### The request
Reproduce the passage of the salary data article below between "Now you can" and "has released yet.", inclusive.

### Source document

• • • • • • •

Civic News
Data / Municipal government

City of Philadelphia releases employee salary data

The high-profile dataset will be updated every three months.

Open data FTW. (Philadelphia's historic City Hall at twilight by f11photo via Shutterstock)

Now you can see the salaries (and overtime pay) of Philadelphia’s city employees. It’s one of the most high-profile datasets the city has released yet.
See the data
It’s also a long-awaited victory for open-data advocates: former Chief Data Officer Mark Headd wrote, way back in August 2014, that the dataset had been “targeted for release for more than a year.” (Last year Headd told Next City about a difficult meeting with the Finance Department about data releases.)
Chief Data Officer Tim Wisniewski and his two-person data team have been working with the Finance Department to get this data released — at the end of January, during an interview with Wisniewski and Mayor Jim Kenney, Wisniewski said the dataset was nearly ready.
Kenney said he supported releasing employee salary data.
“There’s no reason why [city employee] salary information shouldn’t be available,” Kenney told, turning to Wisniewski to ask him: “Who’s opposing that?” (To which Wisniewski replied: “Currently, no one. The Finance Department is pushing it through. We’re actually very close, believe it or not.”)
It’s a dataset that people often made right-to-know requests for, city spokeswoman Lauren Hitt said during the January interview. Now that the data has been released, the city will no longer have to work to fulfill those requests.

• • • • • • •

Word and item position data

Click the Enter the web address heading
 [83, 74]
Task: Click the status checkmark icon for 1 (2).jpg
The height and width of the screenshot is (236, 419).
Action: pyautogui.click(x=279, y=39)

• • • • • • •

### Task response
Now you can see the salaries (and overtime pay) of Philadelphia’s city employees. It’s one of the most high-profile datasets the city has released yet.